The recent algorithms pertaining to the lookup problem in a P2P system present a simple and general interface, a distributed hash table (DHT). From the term itself, the idea is that each node in the decentralized and distributed system maintains a hash table (key, value) pair which is used to track the location of some data items within the system.
The authors also mention some of the difficulties attached with the approaches used by some P2P applications in the spring of its implementation. Hierarchies, centralized database, and unbalanced nodes were some of the hitches in the system. The paper then introduces more stable algorithms that have been designed recently as both structured and symmetric and implement the DHT abstraction. What each algorithm makes them distinct from one another is the data structure that they uses as a routing table to provide O(log N) look ups. Chord uses a skiplist structure while Kademlia, Pastry, and Tapestry utilize a tree-like data structure. Viceroy maintains a butterfly data structure while allowing only a constant number of nodes for look up while being consistent with O(log N) lookup.
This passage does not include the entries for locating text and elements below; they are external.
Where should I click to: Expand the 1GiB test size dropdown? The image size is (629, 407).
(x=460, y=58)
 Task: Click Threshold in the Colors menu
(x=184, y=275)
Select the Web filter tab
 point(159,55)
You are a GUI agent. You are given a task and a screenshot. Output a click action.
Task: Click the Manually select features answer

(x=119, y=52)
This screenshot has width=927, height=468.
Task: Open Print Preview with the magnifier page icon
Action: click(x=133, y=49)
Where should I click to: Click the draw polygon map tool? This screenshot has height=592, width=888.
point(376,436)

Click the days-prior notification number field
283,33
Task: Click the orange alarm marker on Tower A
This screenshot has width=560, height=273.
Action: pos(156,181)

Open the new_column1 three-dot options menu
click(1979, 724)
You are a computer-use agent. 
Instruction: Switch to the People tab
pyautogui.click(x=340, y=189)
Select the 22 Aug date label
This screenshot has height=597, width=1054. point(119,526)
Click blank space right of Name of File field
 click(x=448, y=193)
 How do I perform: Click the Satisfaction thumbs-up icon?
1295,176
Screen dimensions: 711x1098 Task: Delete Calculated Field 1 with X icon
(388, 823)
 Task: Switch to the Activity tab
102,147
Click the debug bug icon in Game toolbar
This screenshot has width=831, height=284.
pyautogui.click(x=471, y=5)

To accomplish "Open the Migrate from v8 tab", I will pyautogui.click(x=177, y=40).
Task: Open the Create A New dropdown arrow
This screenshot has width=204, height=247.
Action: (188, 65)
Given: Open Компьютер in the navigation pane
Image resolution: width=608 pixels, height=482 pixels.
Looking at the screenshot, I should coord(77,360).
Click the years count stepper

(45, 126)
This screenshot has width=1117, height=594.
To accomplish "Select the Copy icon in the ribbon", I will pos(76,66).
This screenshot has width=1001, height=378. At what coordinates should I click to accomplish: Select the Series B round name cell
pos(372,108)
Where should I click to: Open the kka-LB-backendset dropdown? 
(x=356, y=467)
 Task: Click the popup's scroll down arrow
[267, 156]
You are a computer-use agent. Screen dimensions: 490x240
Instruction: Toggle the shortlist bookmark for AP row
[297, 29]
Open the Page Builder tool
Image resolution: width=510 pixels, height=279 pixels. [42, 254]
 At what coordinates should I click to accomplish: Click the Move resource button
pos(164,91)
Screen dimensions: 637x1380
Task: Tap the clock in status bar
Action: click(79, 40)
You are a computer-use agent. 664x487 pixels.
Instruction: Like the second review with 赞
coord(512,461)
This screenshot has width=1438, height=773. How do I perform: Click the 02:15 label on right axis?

Lastly, CAN uses a d-dimensional Cartesian coordinate space to implement the DHT abstraction.
The design of each approach depends upon the priorities of different issues: distance function, operation costs, fault tolerance and concurrent changes, proximity routing, malicious nodes, and indexing and keyword search.
Reference:
[1] H. Balakrishnan, F.M. Kaashoek, D. Karger, R. Morris and. I. Stoica, '"Looking up Data in P2P Systems", Communcations of the ACM, Vol. 46, No. 2. (February 2003), pp. 43-48.